**EXTRAIT DU TEXTE**
════════════════
L’homme est le bourgeois, la femme le prolétaire.

Engels.

 

A tous les bourgeois, à tous les réactionnaires qui nous disent: mais de quoi parlez-vous, tout cela c’est du passé, maintenant les femmes sont « émancipées », nous répondons : non. A tous les bourgeois, à tous les réactionnaires qui nous demandent,: que voulez-vous ? nous répondons : nous voulons notre libération, nous sommes prêtes à lutter pour l’obtenir. Nous répondons par cette longue citation d’Engels : « Dans la famille, l’homme est le bourgeois, la femme joue le rôle du prolétariat. Mais dans le monde industriel, le caractère spécifique de l’oppression économique qui pèse sur le prolétariat ne se manifeste dans toute sa rigueur qu’après que tous les privilèges légaux de la classe capitaliste ont été supprimés et que l’entière égalité juridique des deux classes a été établie. La république démocratique ne supprime pas l’antagonisme entre les deux classes ; au contraire, c’est elle qui la première fournit le terrain sur lequel leur combat va se décider. Et de même le caractère particulier de la prédominance de l’homme sur la femme dans la famille moderne, ainsi que la nécessité et la manière d’établir une véritable égalité sociale entre les deux sexes, ne se montreront en pleine lumière qu’une fois quo l’homme et la femme auront juridiquement des droits absolument égaux. »

L'arrestation de Louise Michel

L’arrestation de Louise Michel

 

Le moment historique est bien venu pour nous de commencer la lutte contre le chauvinisme mâle. Nous savons bien qu’en 1789, quand la classe bourgeoise a pris le pouvoir et qu’elle a libéré les serfs du servage, c’était pour pouvoir les exploiter librement. Juridiquement, sur le papier, leurs droits étaient égaux. Dans la réalité, les serfs étaient devenus libres de signer des contrats avec la classe dominante. Mais quelle est la liberté des hom­mes libres quand ils sont obligés pour survivre d’échanger leur force de travail contre un salaire avec une classe qui possède tous les moyens de production ? Ils sont libres, en effet, de devenir des « esclaves salariés », comme le dit Lénine. Libres de signer des contrats, ils étaient libres pour l’exploitation de la classe bourgeoise qui avait besoin de main-d’œuvre pour son industrie en expansion. C’est alors, et alors seulement, quand deux sortes de classes libres sont face à face, que l’antagonisme apparaît, qu’il devient évident que la liberté des uns ne ressemble en rien à la liberté des autres, les uns sont libres de tirer profit de ceux qui sont libres d’être exploités par eux. Alors, et alors seulement, commence la lutte de classe entre eux.

 

J’ai été prise par les grands mots : émancipation des peuples, émancipation de la femme… Mon émancipation consiste à le servir après mon travail pendant qu’il lit ou qu’il « pense ». Pendant que j’épluche les légumes, il peut à loisir éplucher « Le Monde » et lire des ouvrages d’économie marxiste. La liberté n’existe que pour les nantis et dans la civilisation actuelle, le nanti, c’est l’homme.
════════════════
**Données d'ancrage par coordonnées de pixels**
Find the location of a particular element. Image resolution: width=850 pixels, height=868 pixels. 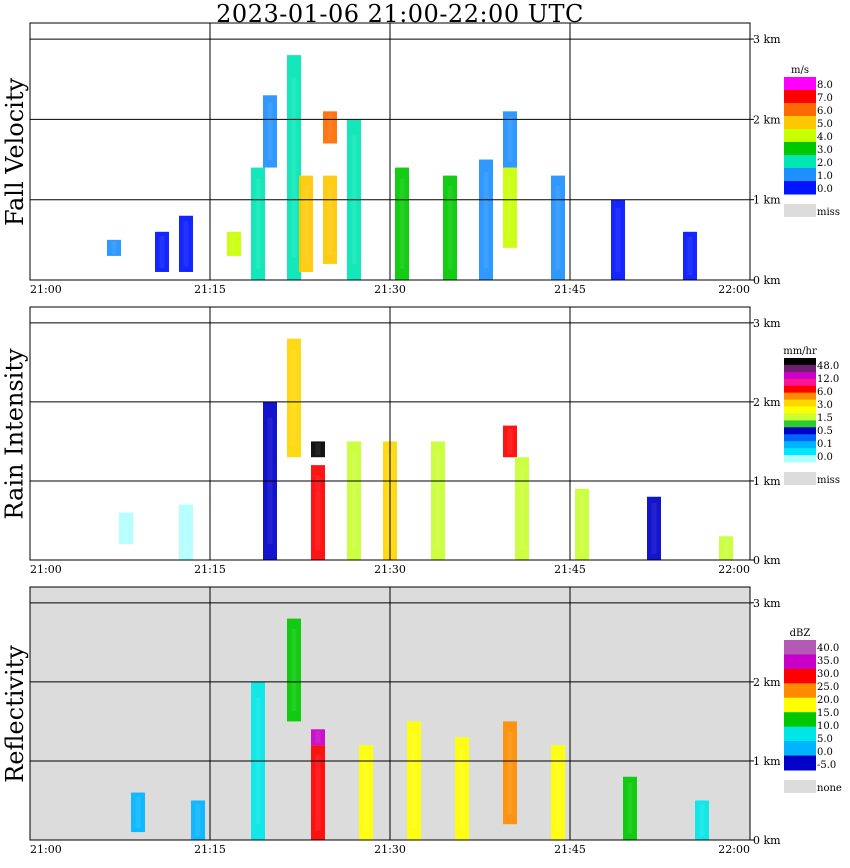

legend-label: 0.1 is located at coordinates (825, 444).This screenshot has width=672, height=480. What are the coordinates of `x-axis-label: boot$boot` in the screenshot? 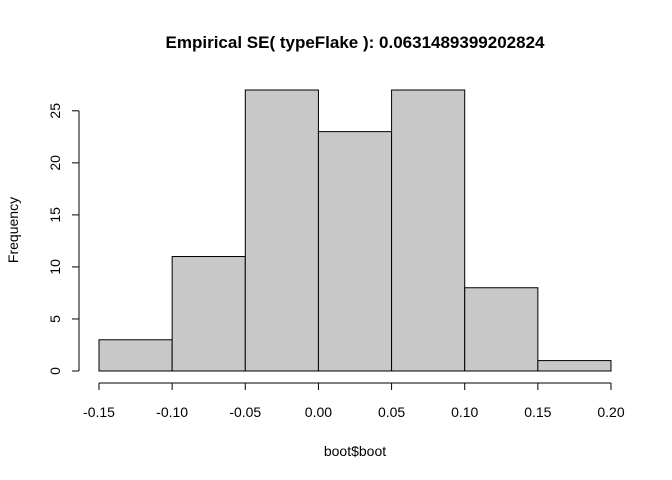 It's located at (355, 451). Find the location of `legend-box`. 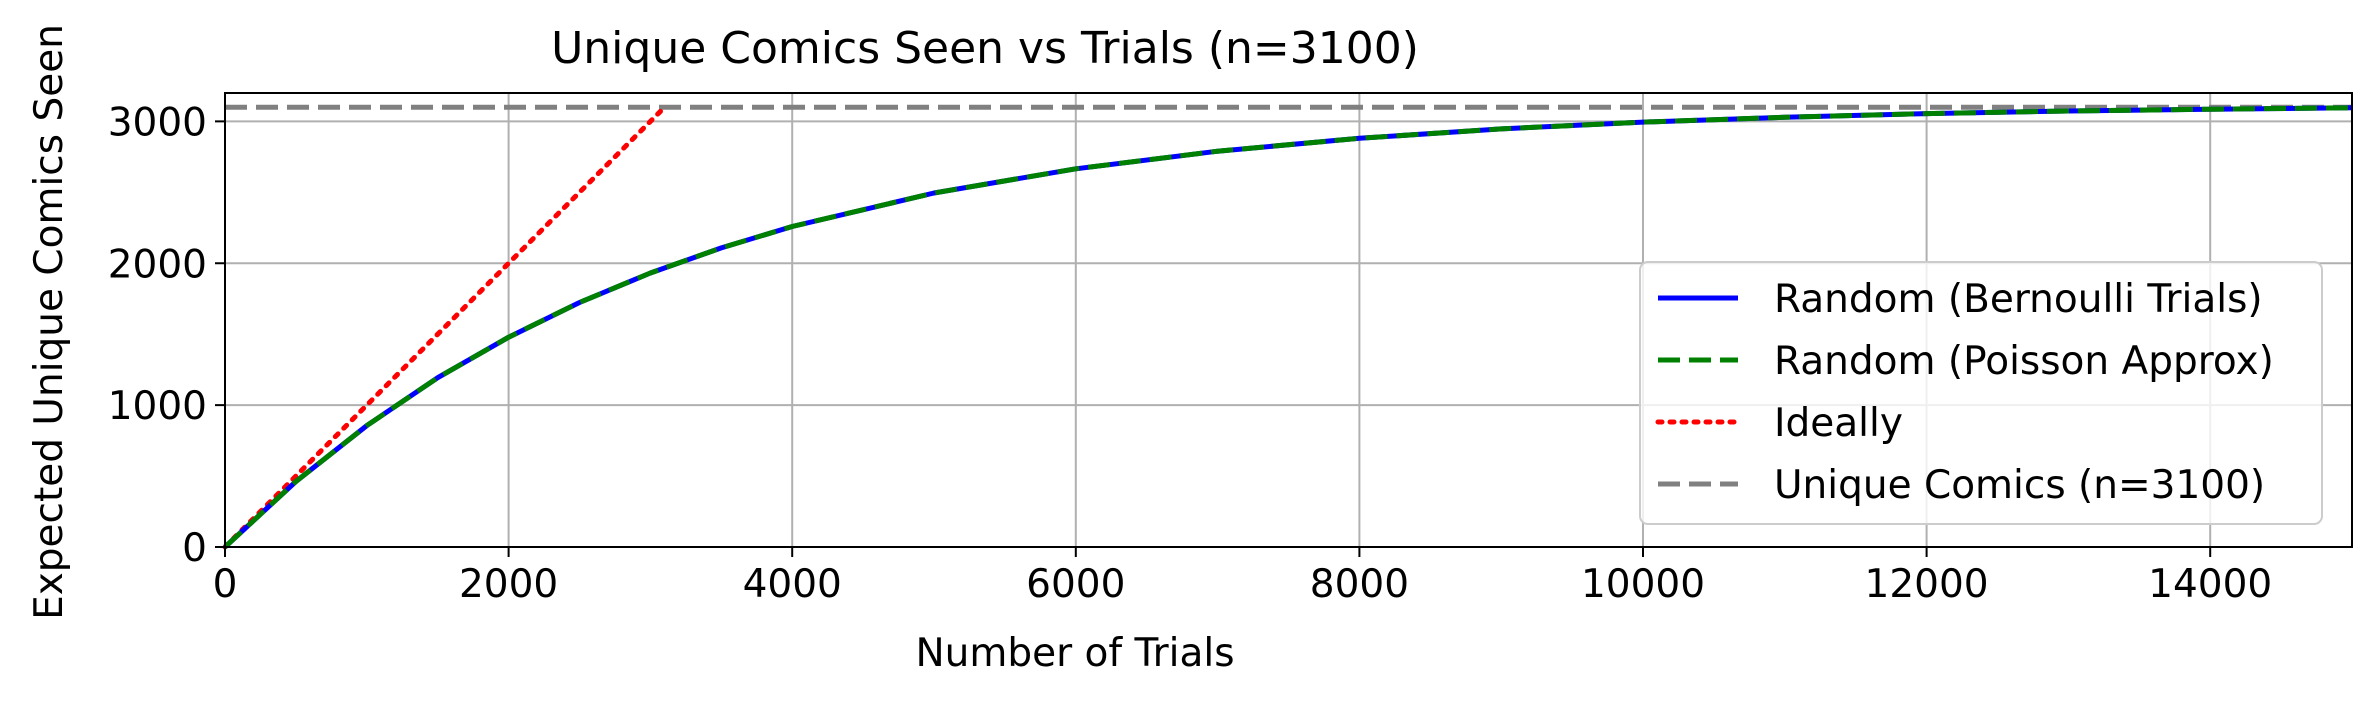

legend-box is located at coordinates (1981, 393).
════════════════
**TÂCHE 1**
Dans l'extrait, recopiez le passage allant de "J’ai été prise" jusqu'à "nanti, c’est l’homme." inclus, en substituant "pommes de terre" à "légumes".
**TÂCHE 2**
D'après l'extrait, en quelle année la classe bourgeoise a-t-elle pris le pouvoir ?
Appuyez-vous uniquement sur l'extrait.

**RÉPONSE 1**
J’ai été prise par les grands mots : émancipation des peuples, émancipation de la femme… Mon émancipation consiste à le servir après mon travail pendant qu’il lit ou qu’il « pense ». Pendant que j’épluche les pommes de terre, il peut à loisir éplucher « Le Monde » et lire des ouvrages d’économie marxiste. La liberté n’existe que pour les nantis et dans la civilisation actuelle, le nanti, c’est l’homme.

**RÉPONSE 2**
En 1789.